GPW (Global Proxy Watch) discussed selected comments from investors to the SEC concerning two proposed rules in an article entitled Blowback, reproduced below with permission. GPW normally runs two pages, summarzing weekly developments on governance and stewardship from Stephen Davis and Aaron Bernstein. Blowback took almost a page.
Also of possible interest How Facebook is helping bring down liberal democracy, by Jon Hale of Morningstar, which also discusses some of the comments. Additionally, Brandon J. Rees (AFL-CIO) on Shareholder Proposals and on Proxy Advisors. James McRitchie on Shareholder Proposals: 2/2/2020, 1/27/2020, 1/21/2020, 12/29/2019, 12/28/2019, 11/5/2019. On Proxy Advisors: 2/3/2020, 1/22/2020, 12/28/2019, 11/5/2019.
GPW, VOL 24 NO 06, Feb 7 2020a: Blowback
The two proposals “are the most significant SEC attempt to limit shareholder rights since the Commission was created” and should be withdrawn, said the Council of Institutional Investors. “The question is not how many people file shareholder proposals; the issue is how many shareholders support those proposals, and those levels show that Chairman (Jay) Clayton’s implication that these proposals are somehow tangential or distracting or otherwise not in the interest of shareholders is incorrect,” writes Nell Minow of ValueEdge.

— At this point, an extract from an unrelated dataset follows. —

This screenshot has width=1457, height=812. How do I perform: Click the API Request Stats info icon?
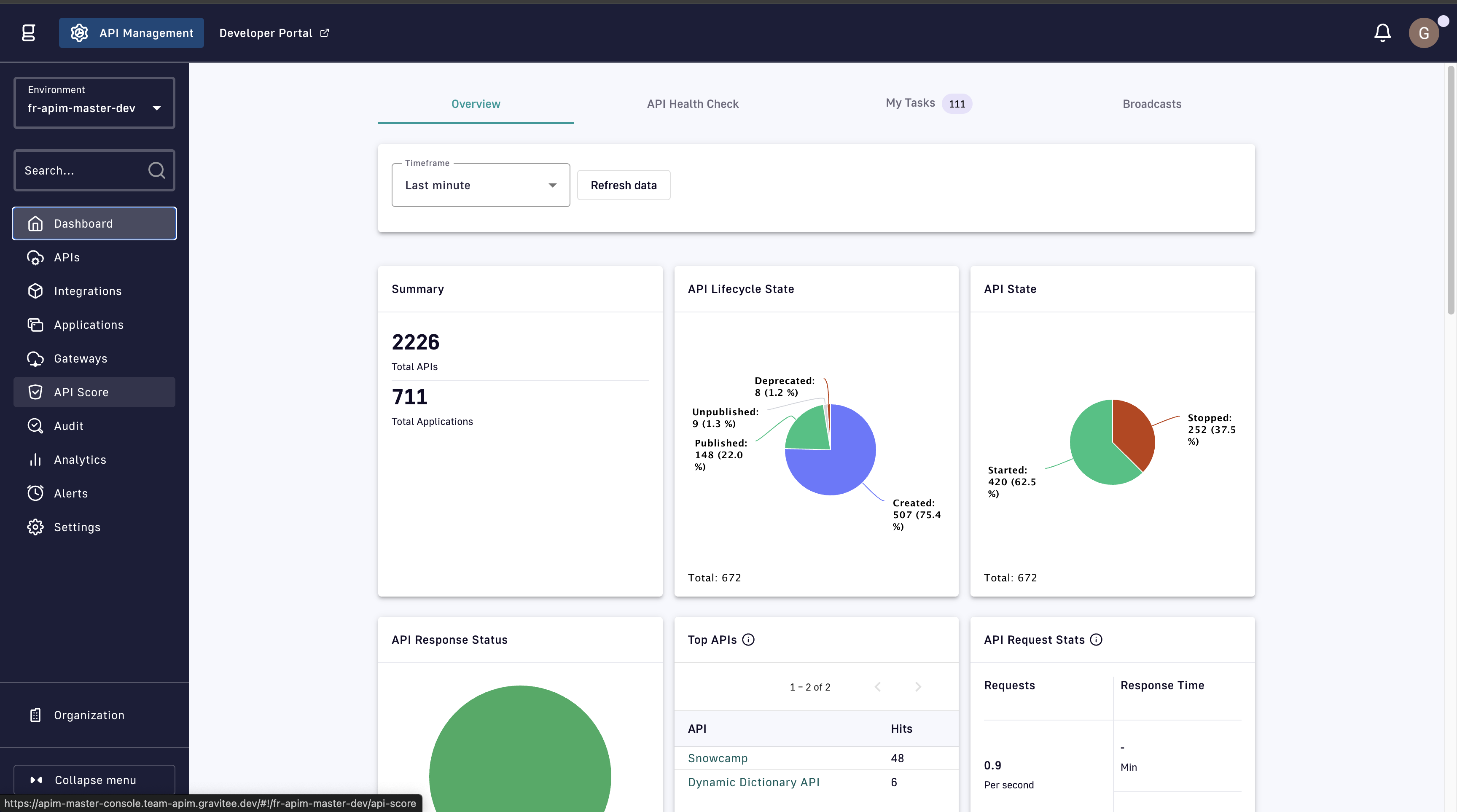click(x=1096, y=640)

The most striking contrarian position came from BlackRock, which offered no opposition to either proposal and referred to the support for similar measures it has offered in the past (GPW XXIII-07). Expect critics to level more charges of hypocrisy after CEO Larry Fink’s headline-grabbing CEO letter vowing more AGM votes for climate proposals, which would be undercut by both rules (GPW XXIV-03). In stark contrast, SSGA rejected corporate claims of widespread proxy advisor inaccuracies and said the remedies were unneeded and inappropriate. T. Rowe Price said the advisor proposal “appears to be a solution in search of a problem” while Neuberger Berman questioned “why services for which we pay are subject to review by those who neither compensate anyone for those services nor have responsibility to diligence the product.”
The proposal infringes on advisor 1st Amendment free speech rights by requiring them to include issuer criticism in vote recommendations and on their 5th Amendment property rights by forcing them to give corporates their intellectual property, writes ISS, expanding on the lawsuit it agreed to put on hold against initial guidance the agency published prior to proposing the rule change (GPW XXIV-04). Glass Lewis says the rule would introduce “unmanageable delays into the already compressed annual meeting time frame,” fleshing out a request that the OMB strike it down as a violation of federal rules on burdensome regulations (GPW XXIV-03).
More than 18,000 people signed a petition by Green America and other advocacy groups protesting the threshold proposal’s negative impacts on individual investors. See the petition as a rebuttal of Clayton’s repeated assertion that both proposals aim to help retail investors. His claim was undermined by fake letters he cited that were crafted by corporate advocates, which were discussed at a Congressional hearing yesterday (GPW XXIV-03). Another pro-corporate effort to counteract that damage came in a survey released last month by wealth management firm Spectrem to update an initial one last April, both purporting to show retail backing for the proposals (GPW XXIII-14). Each employed loaded language about proxy advisor “robo-voting” drawn up by conservative George Mason University scholar J.W. Verret, a member of the SEC’s Investor Advisory Committee who voted against its rejection of the proposals last week (GPWXXIV-05).
The threshold proposal fails to include credible economic analysis, points out Harvard’s Lucian Bebchuk. And it ignores the history of small shareowners submitting AGM proposals backed by giant funds that avoid filing resolutions themselves, Among the most successful: those requiring annual director elections, which were adopted by 100-plus US issuers after proposals spurred by the Shareholder Rights Project he led (GPW XIX-38).
Corporate advocates of regulation are running ads claiming the rules they support would help retail investors. But their SEC submissions adopt a different emphasis: that proxy advisors and shareholder resolutions hurt issuers. That was the argument put by the Business Roundtable, Nasdaq, the US Chamber, NIRI and the Shareholder Communications Coalition, which was created by NIRI and the Society for Corporate Governance.
Commissioners. GOP commissioner Elad Roisman, the architect of the proxy advisor rule, said he is “open to changing my mind on anything and everything the Commission has proposed,” even as he dismissed investor complaints as founded on “myths.”